[Pixel coordinate grounding data]
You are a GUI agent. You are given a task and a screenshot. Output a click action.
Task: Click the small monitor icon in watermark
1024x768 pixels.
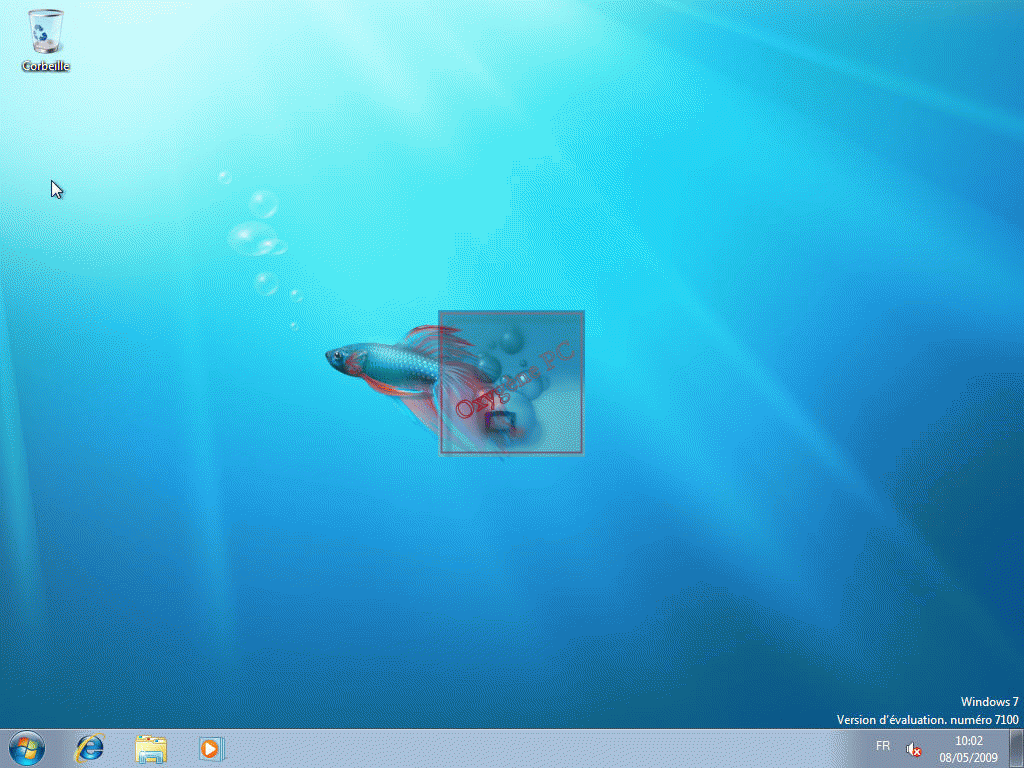click(500, 422)
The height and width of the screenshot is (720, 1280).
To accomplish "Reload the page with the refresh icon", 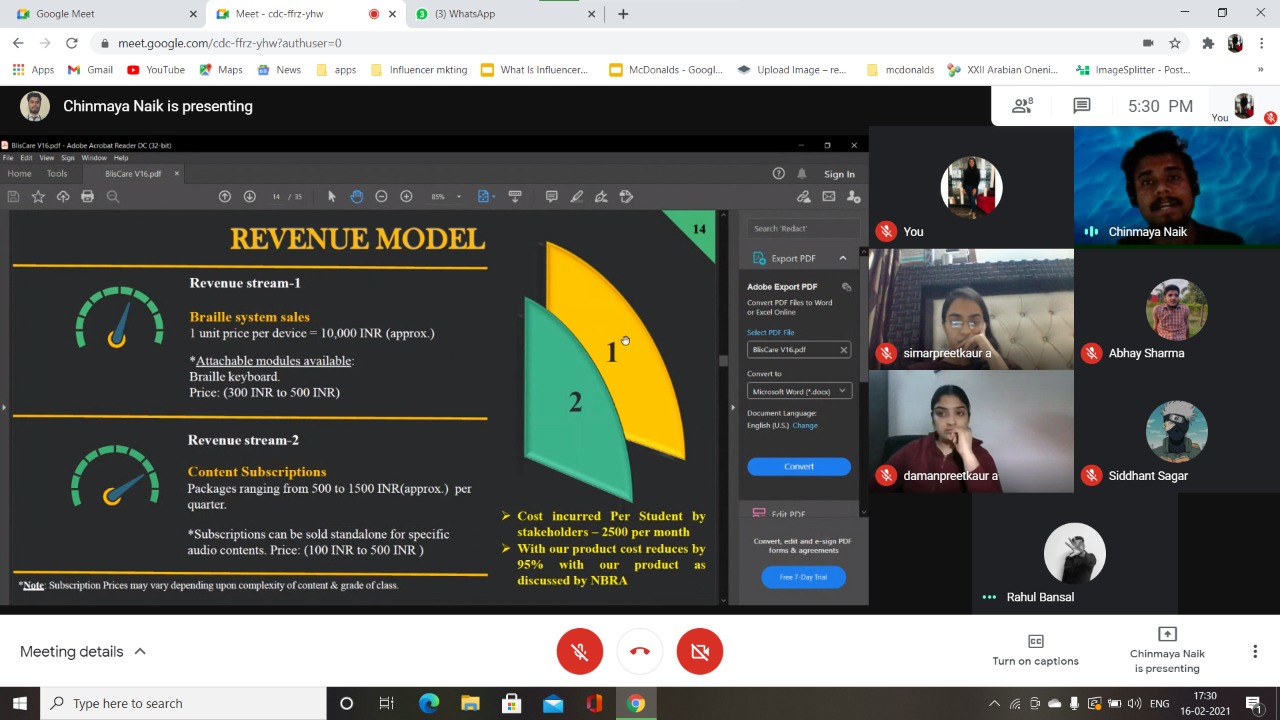I will (71, 43).
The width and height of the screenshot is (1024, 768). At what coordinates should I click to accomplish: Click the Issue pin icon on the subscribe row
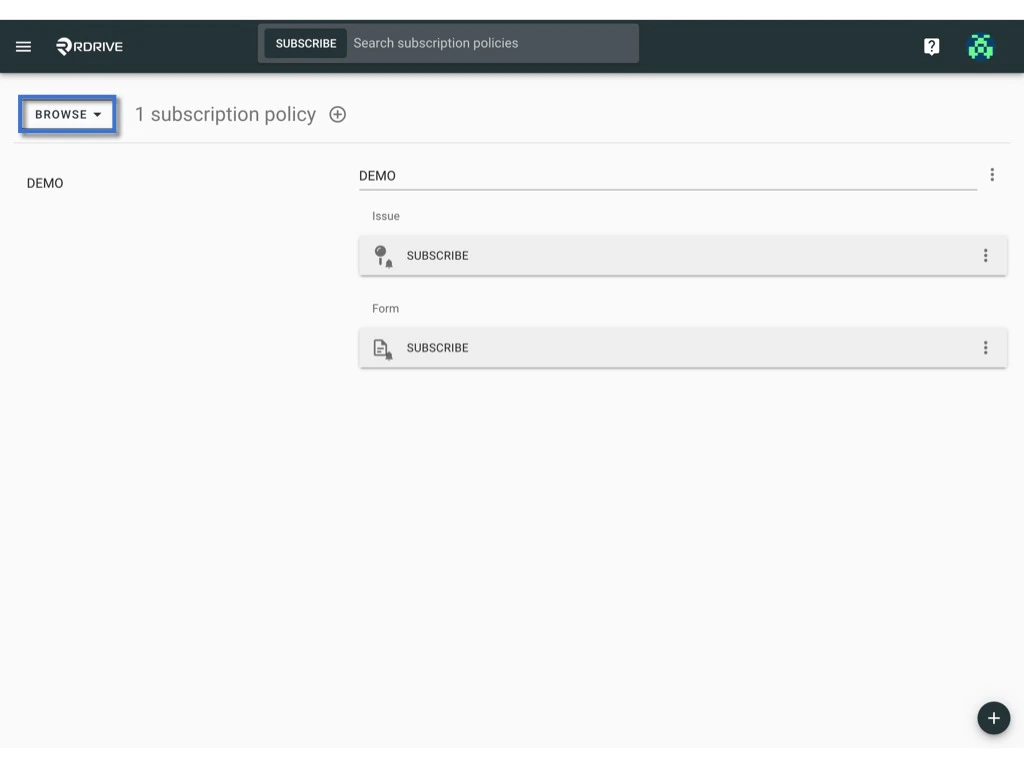(383, 255)

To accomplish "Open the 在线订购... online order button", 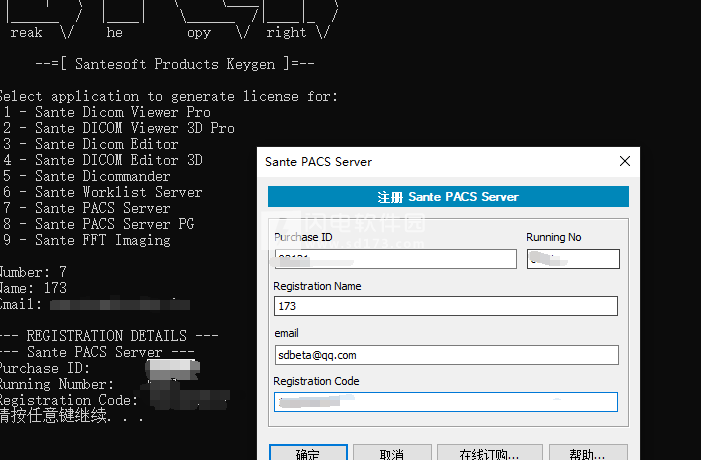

*EXERCISE BRIEF*.
Extract precisely the lines beginning at the line containing "The width and" and ending at the last line of the entries above, exactly as written and with no pictures.

*TASK SOLUTION*.
The width and height of the screenshot is (1024, 768). At what coordinates should I click to accomplish: Click the Issue pin icon on the subscribe row
(383, 255)

To accomplish "Open the 在线订购... online order button", 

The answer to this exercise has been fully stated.